配管、バルブ、電子機器筐体など内部流れでは、通常、流れボリュームを作成することを意味します。
車体上、露出したモジュール周囲などの外部流れでは、通常、モデル全体を囲むボックスを作成することを意味します。
長所:
- 流れジオメトリが CAD モデルの一部になります。
- 流れボリュームのサイズと位置をコントロールします。
短所:
- 複雑なモデル内の流れジオメトリを作成するのが難しくなります。
- 流れボリュームと他のパーツ間の干渉を取り除く必要があります。
空間が密閉されていることと、Simulation CFD によって流れ部品が作成されていることを確認します。
Autodesk Simulation CFD は、モデル内の空間を埋める部品を自動的に作成します。これらは CAD モデル内ではなくデザイン スタディ内にのみ含まれます。
配管、バルブ、電子機器筐体など内部流れでは、開口部を覆う "キャップ" が作成されます。Simulation CFD で流れボリュームを作成できるように空間が密閉されます。
車体上、露出したモジュール周囲などの外部流れでは、ボックスを使用してモデルが囲まれます。これにより、Autodesk Simulation CFD でボックスとモデルとの間の流れボリュームが作成されます。
長所:
- 通常、このメソッドの実行は簡単です。
- 流れジオメトリの正確な形状が認識され、干渉の問題が発生しません。
- CAD で作成されたキャップ ボリュームは流れ領域の一部として使用されます。境界条件の位置をコントロールするために、キャップの厚さを変更することができます。オブジェクトからさらに上流に境界条件を移動するには、より厚いキャップを作成します。境界条件を近くに移動するには、より薄いキャップを使用します。
短所:
- キャップはCADモデル内で追加部品として作成し、他のCADモデルファイルと共に保存しなければなりません。
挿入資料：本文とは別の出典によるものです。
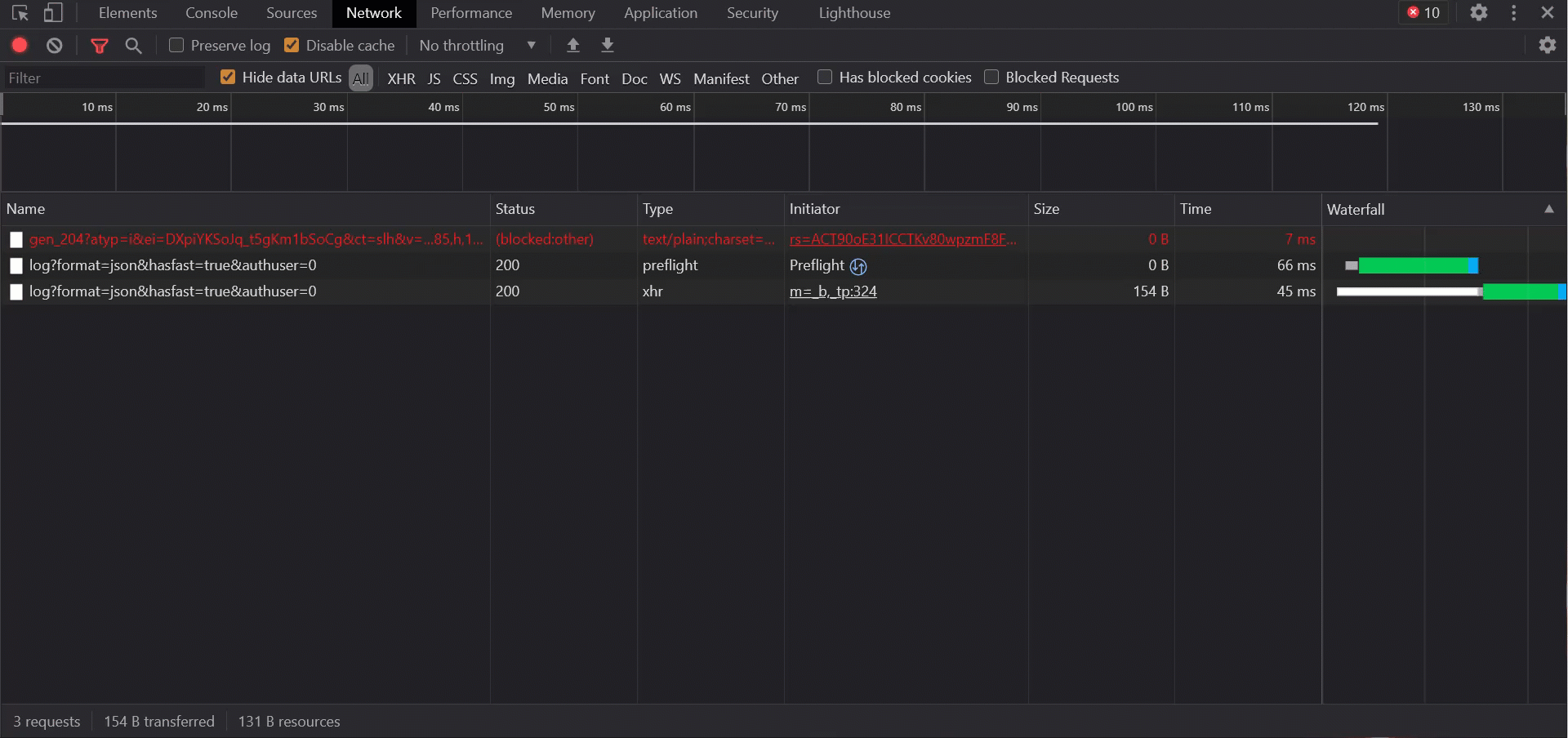Export HAR file with download arrow
1568x738 pixels.
click(x=608, y=46)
- 外部流れの場合、箱を流れの一部に含めることも、抑制して除外することもできます。抑制した場合、生成された流れ領域に境界条件を正しく適用することが重要になります。
- 大規模なアセンブリの場合、隙間の検出が難しく、流体ボリュームの正しい作成が難しい場合があります。
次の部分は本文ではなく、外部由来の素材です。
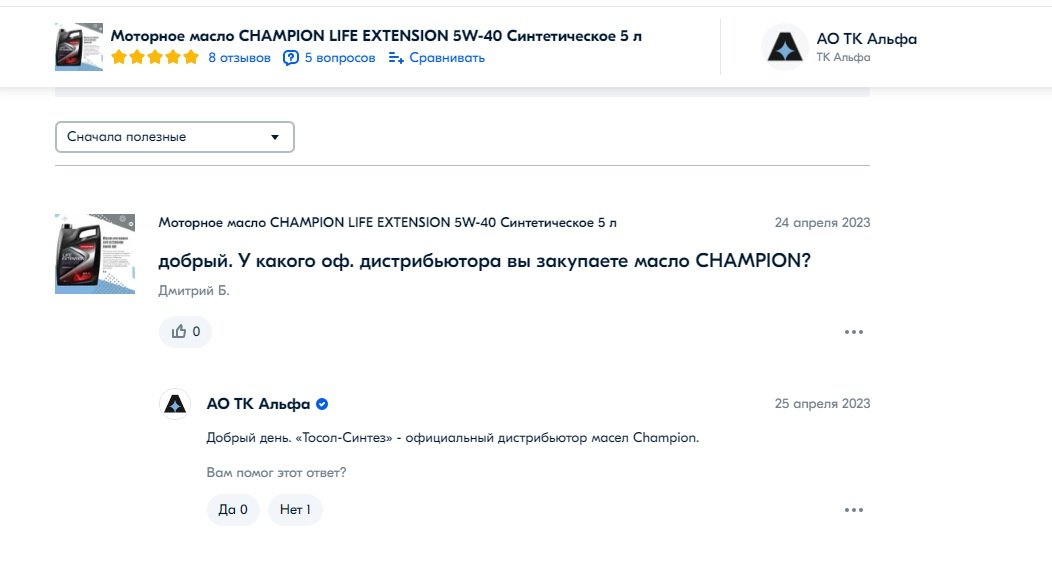Click the product image beside the question
Image resolution: width=1052 pixels, height=567 pixels.
coord(95,254)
Simulation CFD のジオメトリ ツールを使用して流れモデルを作成する
シミュレーション モデルに流れボリュームを直接追加することができます。
配管、バルブ、電子機器筐体など内部流れでは、平坦な開口部を閉じるサーフェスを作成するために、内部流体ボリュームを使用します。すべての開口部が閉じられると、空間が密閉されて、空間を満たす内部ボリュームが作成されます。
車体上、露出したモジュール周囲などの外部流れでは、モデルの周りの流れ領域を作成するために、外部ボリューム生成を使用します。
長所:
- Autodesk Simulation CFD が困難な作業を自動的に行います。
- 流体ジオメトリの正確な形状が取得され、モデルと領域の間に干渉は発生しません。
- CAD モデルで部品を追加する必要がありません。
短所:
- 内部流体ボリューム処理のサーフェスキャップは平坦なもののみが可能です。
- キャップは流体ボリュームの一部となり、境界条件は流れ領域に直接適用することができます。一部の解析では流れ領域に近すぎるかもしれません。
- 外部流体ボリュームはモデルに対して精密なサイズおよび配置設定ができません。一部の解析には適していますが、すべてに適用できるわけではありません。